Text segment
——————
By Martin Atkinson, Managing Director of PiMS Workspacewww.pimsworkspace.com
The concept of desk sharing or ‘hot-desking’ is just as contentious now as it was 20 years ago. Human beings are naturally territorial creatures, with a powerful instinct to protect our personal habitat. But while most of us appreciate having our own designated space at work, the business case for sharing is often very strong. In traditional offices with assigned desks, occupancy rarely rises above 60 per cent, resulting in budget-wasting under utilisation.
Graduates and those entering employment for the first time are likely to find it much easier to adapt to desk sharing — many young workers actively seek flexible working practices like these. The greater freedom to work anywhere may be viewed as a perk of the job, as long as you can guarantee access to the right kind of facility for getting the work done.
Challenging a sense of workstation ownership will be much harder amongst employees with a long history of old-school office-based employment, so manage the change carefully to avoid resistance. Here are some key points to remember when implementing a desk sharing strategy:
Understand the Basics
Begin by gaining an accurate picture of exactly how and where staff work, how they interact within their department and other departments, when and why they need to be at their desk. Communicate your plans and the reasons behind them. Consult with staff to incorporate their ideas and promote the potential benefits. Staff feedback might be invaluable in gaining cooperation and highlighting genuine problems that you might have overlooked. Allocate a spokesperson to liaise between management and staff if necessary.
——————
Stored records
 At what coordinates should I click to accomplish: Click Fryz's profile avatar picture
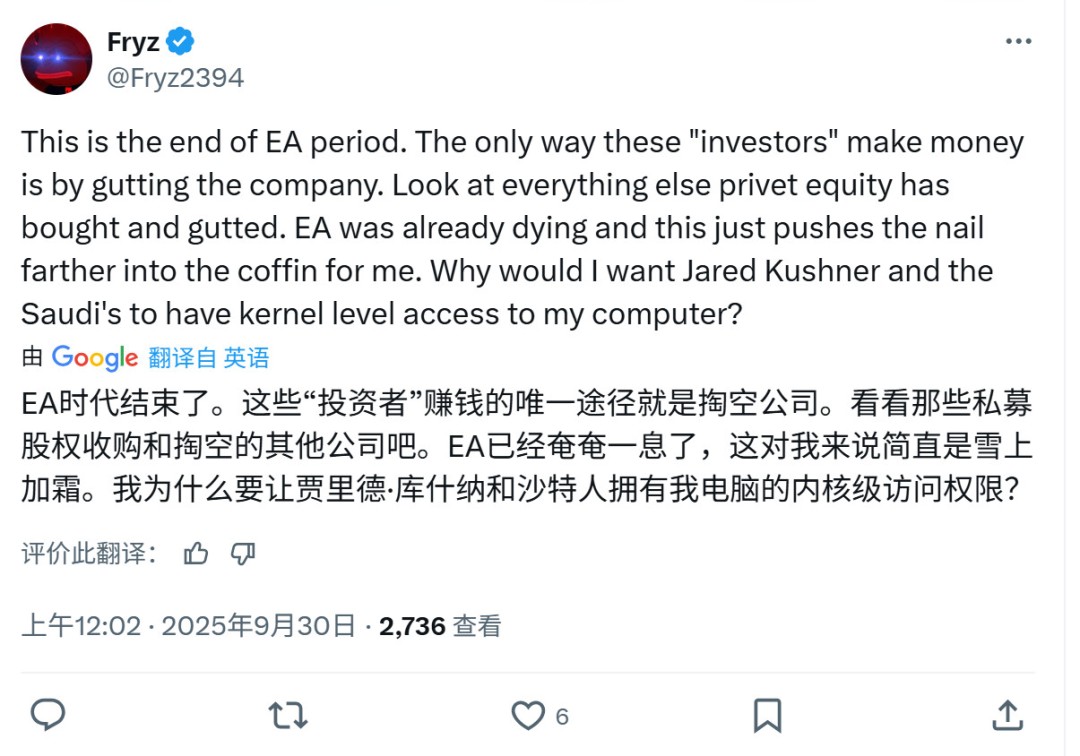57,59
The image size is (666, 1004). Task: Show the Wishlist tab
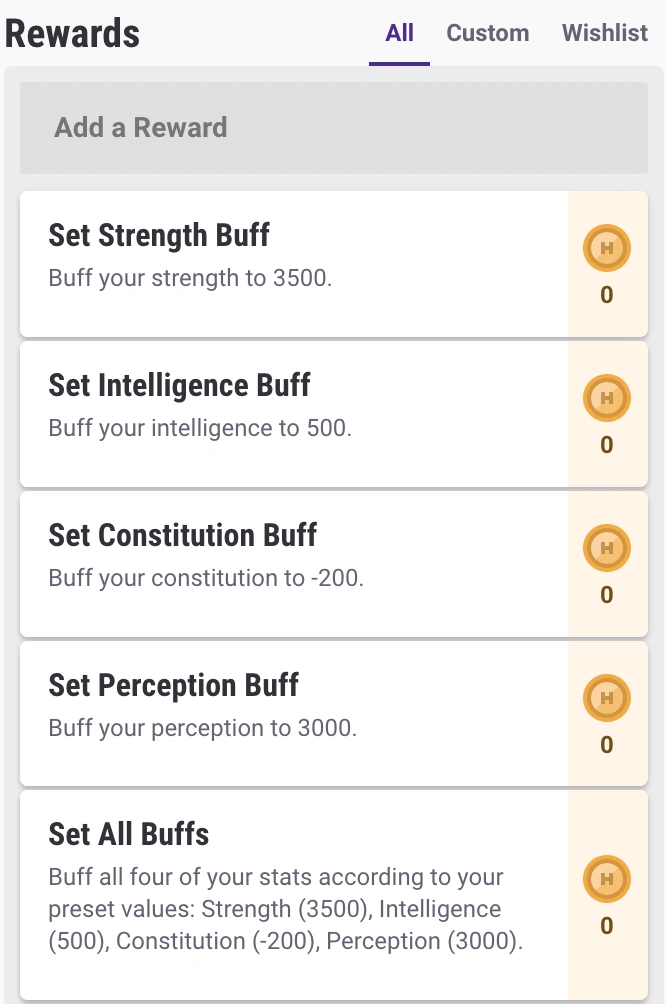[605, 33]
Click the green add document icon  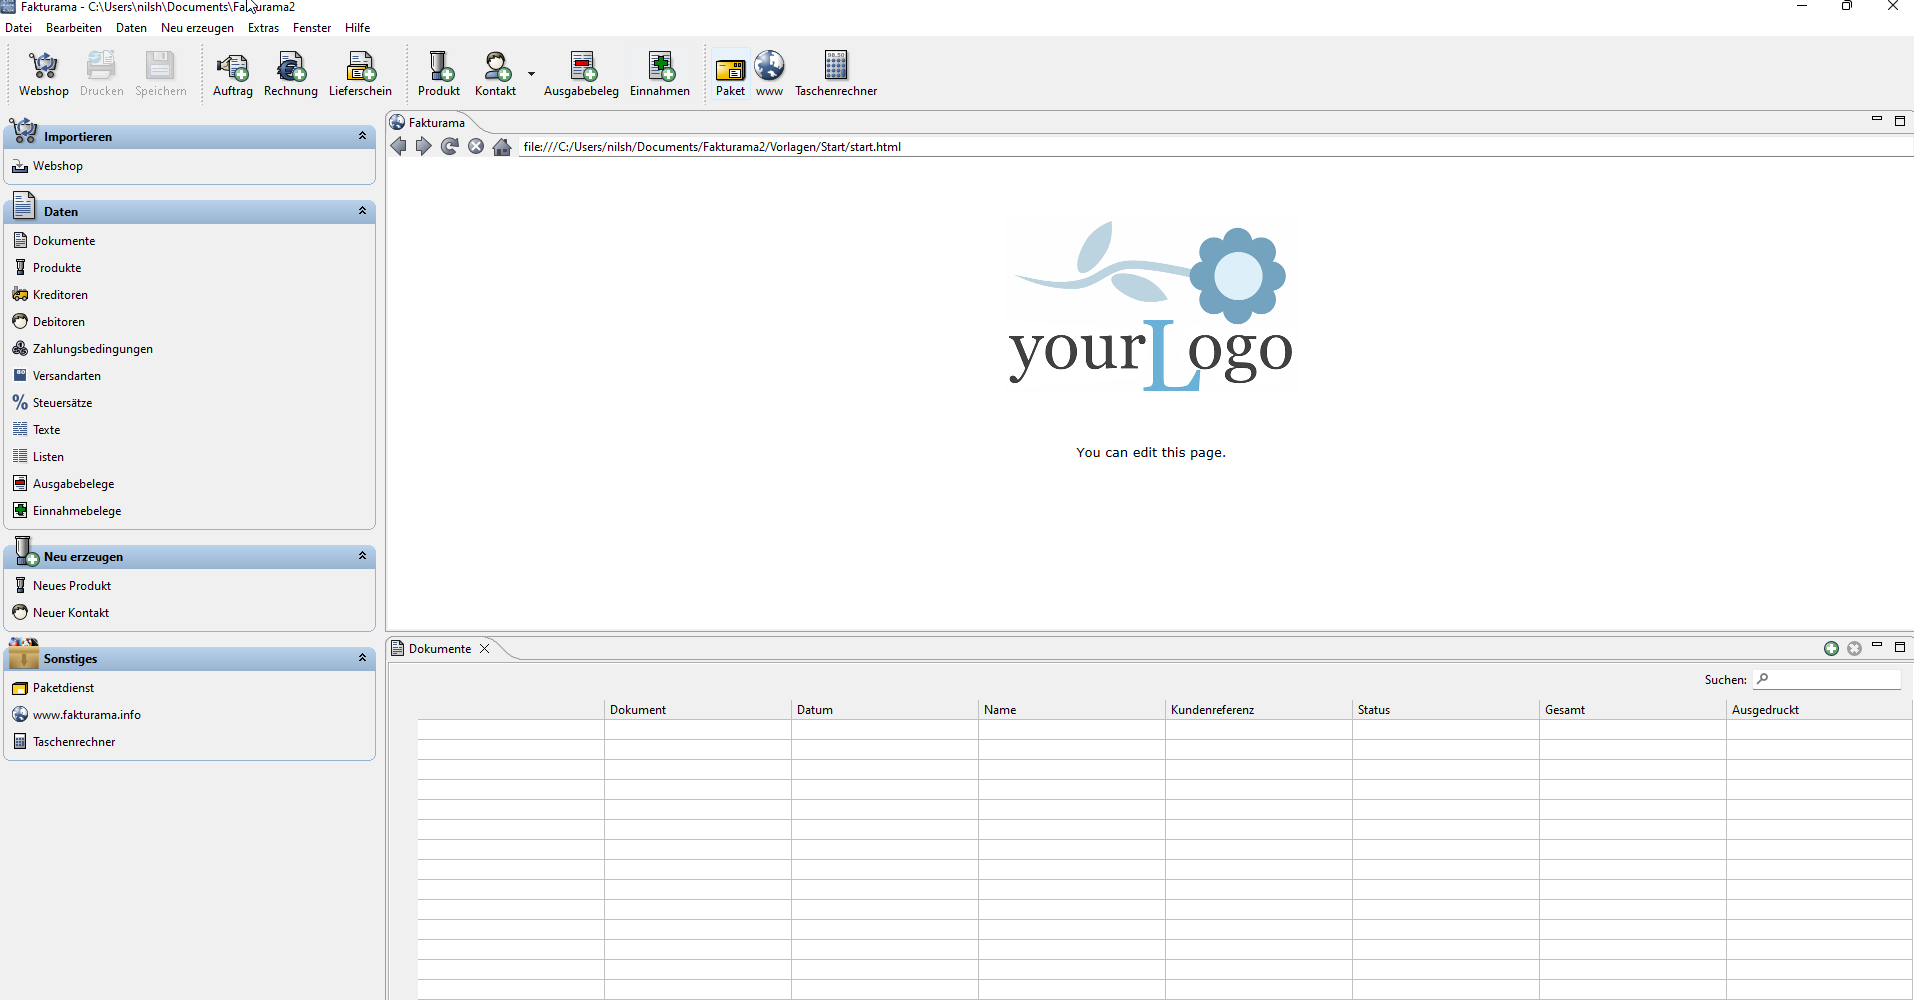point(1831,648)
——————
Please pick up the desk-sharing text after its last sentence, "Allocate a spokesperson to liaise between management and staff if necessary," and continue writing it.

Exercise result
Keep it Clear
The first step to making a desk sharing strategy work is a clear desk policy. Each desk top should be cleared of all items other than the keyboard, mouse, phone and essential information (fire escape routes, internal extension lists etc) whenever it’s not in use. You will need to discourage any personalisation, so provide a welcoming interior with plants and pictures to compensate. Most importantly staff should be made aware that when leaving the office, any unsecured, sensitive or personal information should not be left on desk tops, to reduce the opportunity for security breaches, fraud and identity theft.
Provide Adaptable Workstations
Allow staff to alter their environment to suit individual needs, by investing in ergonomic furniture. If possible, mount the monitor on an adjustable arm to keep it off the desktop working area. This means it can be positioned at the optimum height and distance away from the user. Matching the workplace to the comfort needs of workers is the best way to reduce the likelihood of physical problems which affect productivity and attendance (not to mention compensation claims). By making sure every workstation provides the same level of comfort you will avoid health-related arguments for sitting at the same favourite desk.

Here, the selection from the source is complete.